NearUni: Near-Unitary Training for Efficient Optical Neural Networks

Optical neural networks with Mach-Zender interferometers (MZIs) have demonstrated advantages over their electronic counterparts in computing efficiency and power consumption. However, implementing the computation with a weight matrix in DNNs using this technique requires the decomposition of the weight matrix into two unitary matrices, because an optical network can only realize a single unitary matrix due to its structural property. Accordingly, a direct implementation of DNNs onto optical networks suffer from a low area efficiency. To address this challenge, in this paper, a near-unitary training framework is proposed. In this framework, a weight matrix in DNNs is first partitioned into square submatrices to reduce the number of MZIs in the optical networks.

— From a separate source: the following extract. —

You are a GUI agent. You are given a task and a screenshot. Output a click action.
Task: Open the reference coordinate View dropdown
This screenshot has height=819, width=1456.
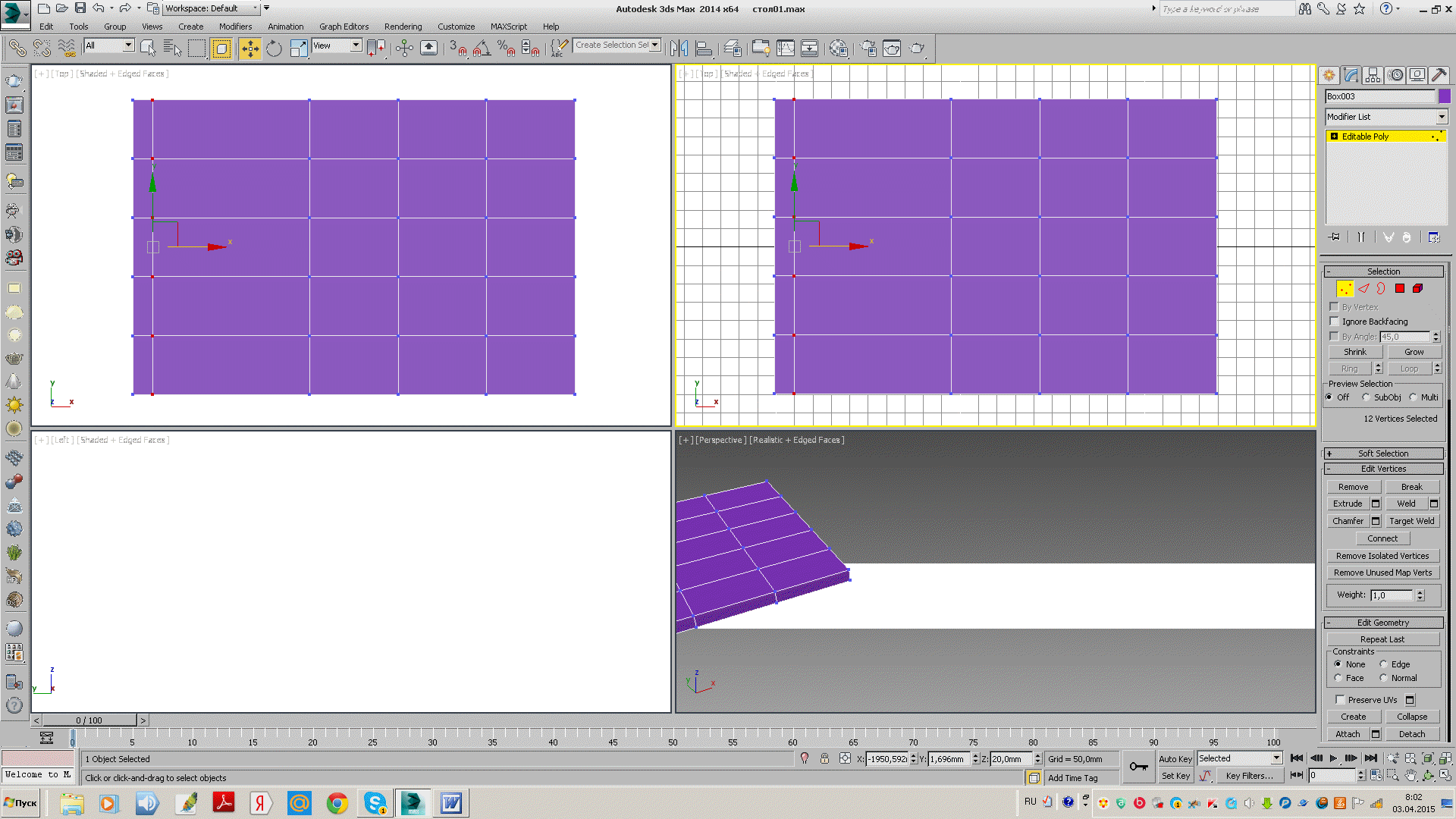[337, 46]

Afterwards, training is adjusted to make the partitioned submatrices as close to unitary as possible. Such a matrix is then represented further by the sum of a unitary matrix and a sparse matrix. The latter implements the difference between the unitary matrix and the near-unitary matrix after training. In this way, only one optical network is needed to implement this unitary matrix and the low computation load in the sparse matrix can be implemented with area-efficient microring resonators (MRRs). Experimental results show that the area footprint can be reduced by 81.81%, 85.51%, 48.6% for ResNet34, VGG16, and fully connected neural networks, respectively, while the inference accuracy is still maintained on CIFAR100 and MNIST datasets.